脂肪形成是一个被严格控制的过程,包括两个关键阶段。第一阶段是间充质干细胞(mesenchymal stem cells,MSCs)分化为前脂肪细胞,该细胞在形态上无法与其前体细胞区分,但已经失去了分化为其他细胞类型的潜能。其中,骨形成蛋白(bone morphogenet⁃ic protein,BMP)和Wnt信号分子是这一阶段的关键介质。第二阶段是终末分化阶段,分化诱导因子[胰岛素样生长因子1(insulin-like growth factors 1,IGF1)、糖皮质激素和环磷酸腺苷(cyclic adenosine monophos⁃phate,cAMP)]刺激前脂肪细胞向成熟脂肪细胞分化。这一阶段涉及CCAAT-增强子结合蛋白(CCAAT/en⁃hancer binding protein,C/EBP)、PPARγ、胰高血糖素样肽-1(glucagon-like peptide-1,GLP-1)、张力诱导/抑制蛋白-1(tension-induced/inhibited protein-1,TIP-3)和Ras 同源基因家族成员A(ras homolog family member A transforming protein,RhoA)等不同途径[37-39]。

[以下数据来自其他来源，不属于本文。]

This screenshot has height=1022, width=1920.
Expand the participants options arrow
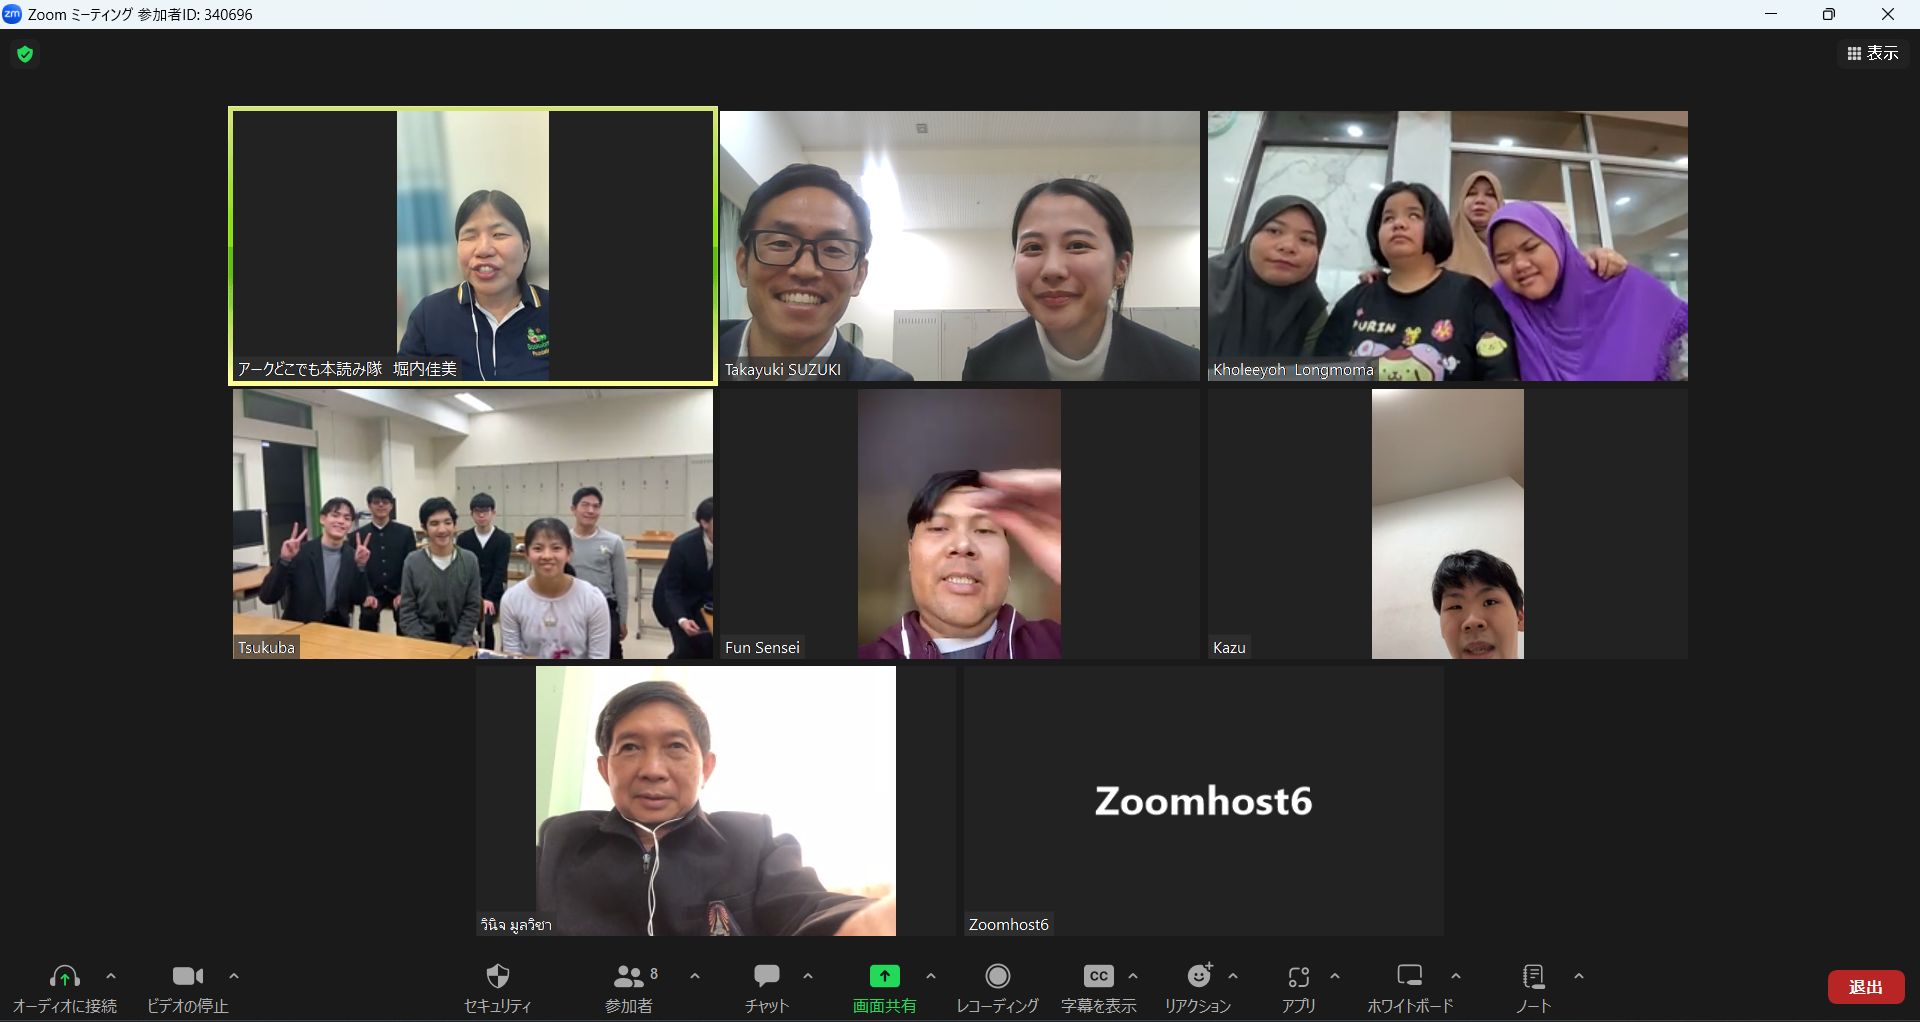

脂肪分化过程受到各种因子的调控。各种前成脂刺激(如胰岛素、糖皮质激素和血清有丝分裂原)通过激活胆固醇调节元件结合蛋白1c(sterol-regulatory ele⁃ment binding proteins 1c,SREBP1c)、C/EBPδ 和C/EBPβ等转录因子,触发前脂肪细胞的分化,并最终诱导核受体PPARγ的表达,而PPARγ又诱导转录因子C/EBPα的表达,同时协同激活表达产生脂肪表型的基因。因此,PPARγ和C/EBPα是脂肪分化转录网络的中心,并调控脂肪细胞的最终分化过程[39]。

2.3 肩袖脂肪浸润的可能分子机制

肩袖撕裂后脂肪浸润的可能机制:肩袖撕裂后蛋白激酶B/雷帕霉素靶蛋白(protein kinase/mammalian target of rapamycin,Akt/mTOR)信号通路显著激活,导致SREBP-1和PPARγ两个转录因子的表达上调,成脂标志物C/EBP-a 和脂肪酸合成酶(fatty acid synthase,FASN)表达增加,从而导致脂肪细胞异常分化,脂肪浸润形成[40]。研究发现,肩袖撕裂后的成脂基因(PPARγ、C/EBP)、成纤维基因[α-平滑肌肌动蛋白((α-smooth muscle actin,α-SMA)]、炎症相关基因[白介素-1β(interleukin-1β,IL-1β)、肿瘤坏死因子(tu⁃mour necrosis factor,TNF)]、肌肉萎缩相关基因(atrog⁃in1、myostatin)表达显著增高。其中PPARγ、C/EBP 与脂肪浸润有关,纤维化与肌肉的退行性变有关,而炎症过程的发生可以推测为炎症细胞因子(IL-1β和TNFa)介导的病理炎症过程导致后来的脂肪浸润或肌肉变性,这可能是通过上调成脂基因、成纤维基因及与萎缩相关基因实现的[41]。

影响肩袖撕裂后脂肪浸润的关键分子如下:

PPARγ是配体依赖性转录因子核受体超家族的成员,是脂肪生成的“主调节器”,是脂肪细胞分化、胰岛素敏感性调节、脂肪生成以及脂肪细胞存活和发挥功能所必需的[42]。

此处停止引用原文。